Möglicher Türkei-Beitritt zur EU: “Es geht wenig weiter”

Österreich
03.05.2011 14:44
Österreichs Regierung hat anlässlich des Besuchs des türkischen Staatspräsidenten Abdullah Gül am Dienstag bekräftigt, bei den EU-Beitrittsverhandlungen der Türkei eine privilegierte Partnerschaft im Fokus zu haben. Außenminister Michael Spindelegger meinte, man sei für eine besondere maßgeschneiderte Partnerschaft. Man verhandle zwar auch über einen Beitritt, "wir sehen aber, dass hier relativ wenig weitergeht". Ähnlich äußerte sich auch Bundeskanzler Werner Faymann nach einem Treffen mit Gül (Bild).

Faymann hat dabei den österreichischen Standpunkt zu den laufenden EU-Beitrittsverhandlungen mit der Türkei dargelegt: "Für Österreich ist es ein ergebnisoffenes Verfahren.
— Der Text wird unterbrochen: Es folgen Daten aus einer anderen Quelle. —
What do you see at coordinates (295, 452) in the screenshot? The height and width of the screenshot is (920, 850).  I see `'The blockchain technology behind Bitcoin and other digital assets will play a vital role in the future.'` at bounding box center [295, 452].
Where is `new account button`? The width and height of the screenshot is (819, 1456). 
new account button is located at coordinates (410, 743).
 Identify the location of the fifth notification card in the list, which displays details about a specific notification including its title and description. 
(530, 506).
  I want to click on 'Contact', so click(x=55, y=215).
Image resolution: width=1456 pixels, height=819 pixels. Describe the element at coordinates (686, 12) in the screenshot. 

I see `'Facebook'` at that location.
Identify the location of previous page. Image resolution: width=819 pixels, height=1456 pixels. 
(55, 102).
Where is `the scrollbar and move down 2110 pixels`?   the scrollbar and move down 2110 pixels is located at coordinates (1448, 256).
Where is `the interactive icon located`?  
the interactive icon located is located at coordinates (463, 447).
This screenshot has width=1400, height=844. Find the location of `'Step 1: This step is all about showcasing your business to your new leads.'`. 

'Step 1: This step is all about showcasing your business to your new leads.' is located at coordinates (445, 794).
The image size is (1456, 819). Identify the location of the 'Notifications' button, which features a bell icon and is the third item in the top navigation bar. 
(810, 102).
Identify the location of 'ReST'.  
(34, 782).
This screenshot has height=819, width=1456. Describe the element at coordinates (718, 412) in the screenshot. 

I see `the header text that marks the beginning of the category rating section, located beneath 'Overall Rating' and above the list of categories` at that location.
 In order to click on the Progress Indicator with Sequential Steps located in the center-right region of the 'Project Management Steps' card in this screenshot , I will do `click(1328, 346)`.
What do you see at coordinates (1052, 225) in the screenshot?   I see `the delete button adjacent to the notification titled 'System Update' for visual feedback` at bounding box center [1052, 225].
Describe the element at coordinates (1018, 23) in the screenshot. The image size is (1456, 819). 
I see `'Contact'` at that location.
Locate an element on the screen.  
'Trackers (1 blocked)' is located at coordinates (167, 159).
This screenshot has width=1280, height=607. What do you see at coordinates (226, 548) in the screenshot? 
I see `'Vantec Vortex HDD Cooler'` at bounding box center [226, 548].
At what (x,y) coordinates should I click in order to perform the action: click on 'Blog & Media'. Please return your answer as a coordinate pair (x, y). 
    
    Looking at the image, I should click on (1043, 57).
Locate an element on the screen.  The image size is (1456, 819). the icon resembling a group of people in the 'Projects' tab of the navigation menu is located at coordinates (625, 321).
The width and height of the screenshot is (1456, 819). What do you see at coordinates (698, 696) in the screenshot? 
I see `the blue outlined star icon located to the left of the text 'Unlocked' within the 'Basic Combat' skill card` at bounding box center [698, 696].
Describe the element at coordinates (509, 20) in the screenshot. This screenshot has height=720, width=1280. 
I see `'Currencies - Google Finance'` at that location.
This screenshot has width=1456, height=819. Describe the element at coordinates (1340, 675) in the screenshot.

Selbst im Fall eines positiven Abschlusses der Verhandlungen zwischen der EU und der Türkei werden wir in Österreich verpflichtend eine Volksabstimmung darüber abhalten."

In dem Gespräch im Rahmen der dreitägigen Visite Güls seien "in einer sehr offenen Atmosphäre eine Reihe von politisch und wirtschaftlich bedeutenden Themen angesprochen" worden. "Wichtig war mir auch", so Faymann, "die politische Position Österreichs und der Europäischen Union deutlich zu machen, nämlich dass Grundwerte wie Meinungsfreiheit, Menschenrechte, demokratische Mitbestimmung und Pressefreiheit uneingeschränkt gelten müssen." In der Türkei sind derzeit 70 Journalisten inhaftiert.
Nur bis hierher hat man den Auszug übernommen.